Kurze Übung 1> Was befindet sich laut dem Testbericht an der Marzocchi an der Stelle, an der andere Hersteller Schmutzfänger schaffen?
Kurze Übung 2> Ändere im Testbericht den Abschnitt, der mit „Etwas für die“ beginnt und bis einschließlich „ovaler Bügel. Wunderschön.“ reicht, und setze dabei „Steg“ an die Stelle von „Bügel“.

Vorgegebener Text>
Hot Italian: Marzocchi 350NCR im Test
Die Partnerwahl kann mitunter eine absolut irrationale Entscheidung sein. Man sieht jemanden und ohne ihn oder sie zu kennen, besteht ein ungeheures Interesse, aus welchem sich eine Spannung fernab jeder logischen Erklärung entwickelt. In ähnlicher Form hat mich die Ankündigung der Marzocchi 350NCR im vergangenen Jahr getroffen. Ohne jemals zuvor eine Marzocchi über die Trails gejagt zu haben, hat mich diese Gabel mehr als alle anderen relevanten Gabeln im Endurobereich fasziniert und interessiert. Der Besuch auf der Eurobike hat diese Neugier schließlich noch weiter gesteigert. Umso besser, dass ich nun in Anschluss an unseren „Gabelsalat“ die Möglichkeit hatte, mich einmal intensiver mit der schönen Italienerin auseinanderzusetzen. Mein Ziel soll dabei nicht weniger sein, als ein möglichst präzises Bild der Gabel zu zeichnen, was Optik, Einstellungsmöglichkeiten und Performance betrifft. Ebenso möchte ich sie jedoch auch in die Reihen der anderen Gabel-Testkandidaten einreihen, um eine Vergleichbarkeit zu erreichen.
Etwas für die Augen – die Optik
Das erste Kennenlernen fand im romantischen Holzpavillion in Schwiegermuttis Garten statt, um für die Dame eine würdige Atmosphäre zu schaffen. Die Heißblüterin zeigte mir sogleich ihre beneidenswerten optischen Vorzüge. Ein in meinen Augen formvollendetes Casting mit eleganter und zugleich zweckmäßiger Brücke zwischen den Tauchrohren. Wo andere Hersteller leider künstliche Schmutzfänger schaffen um Material und somit Gewicht zu sparen, ziert die Marzocchi an gleicher Stelle lediglich ein schmaler, ovaler Bügel. Wunderschön.

Extrahierte Daten>
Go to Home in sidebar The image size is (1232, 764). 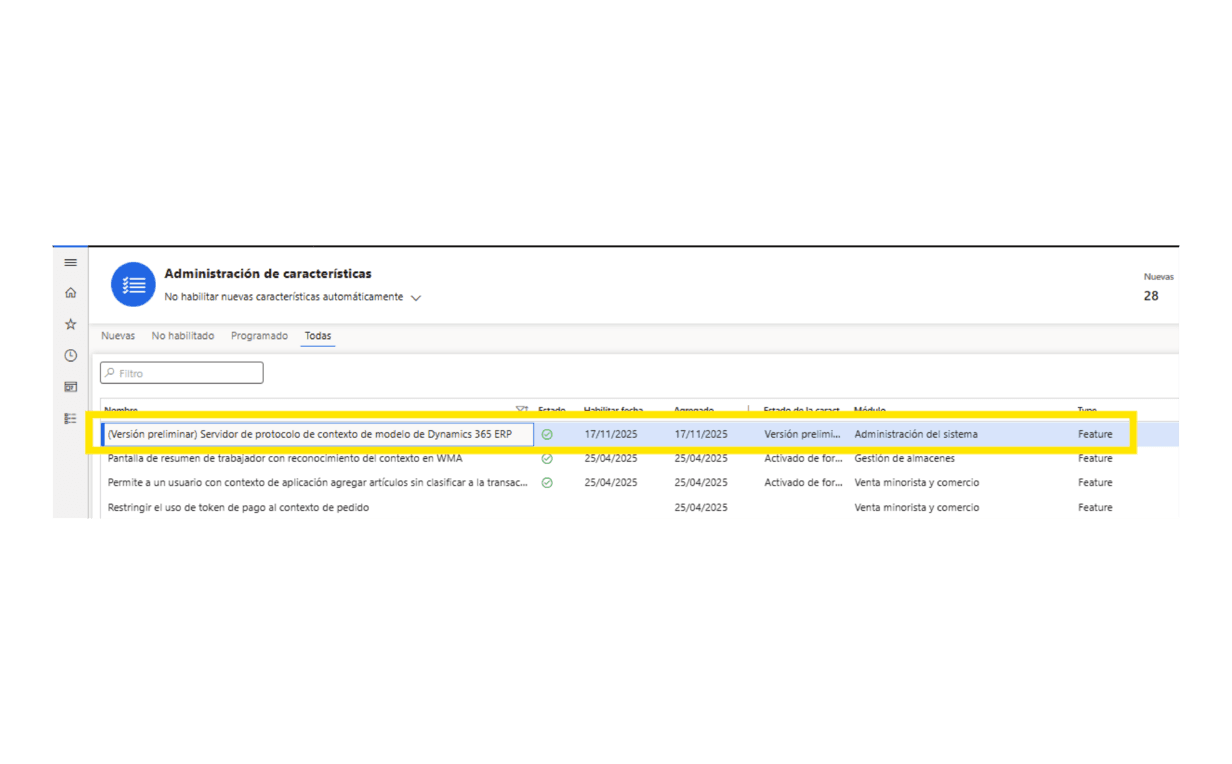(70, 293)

--

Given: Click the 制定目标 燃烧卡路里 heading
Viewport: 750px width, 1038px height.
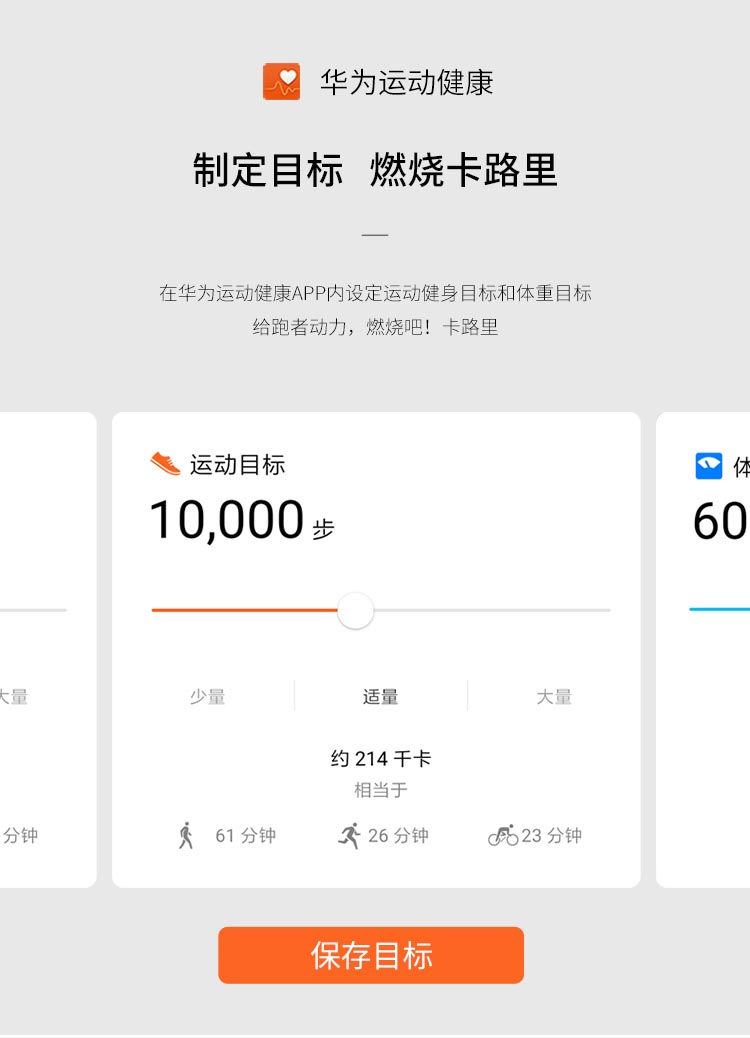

Vollständige Lösung 1> Ein schmaler, ovaler Bügel.

Vollständige Lösung 2>
Etwas für die Augen – die Optik
Das erste Kennenlernen fand im romantischen Holzpavillion in Schwiegermuttis Garten statt, um für die Dame eine würdige Atmosphäre zu schaffen. Die Heißblüterin zeigte mir sogleich ihre beneidenswerten optischen Vorzüge. Ein in meinen Augen formvollendetes Casting mit eleganter und zugleich zweckmäßiger Brücke zwischen den Tauchrohren. Wo andere Hersteller leider künstliche Schmutzfänger schaffen um Material und somit Gewicht zu sparen, ziert die Marzocchi an gleicher Stelle lediglich ein schmaler, ovaler Steg. Wunderschön.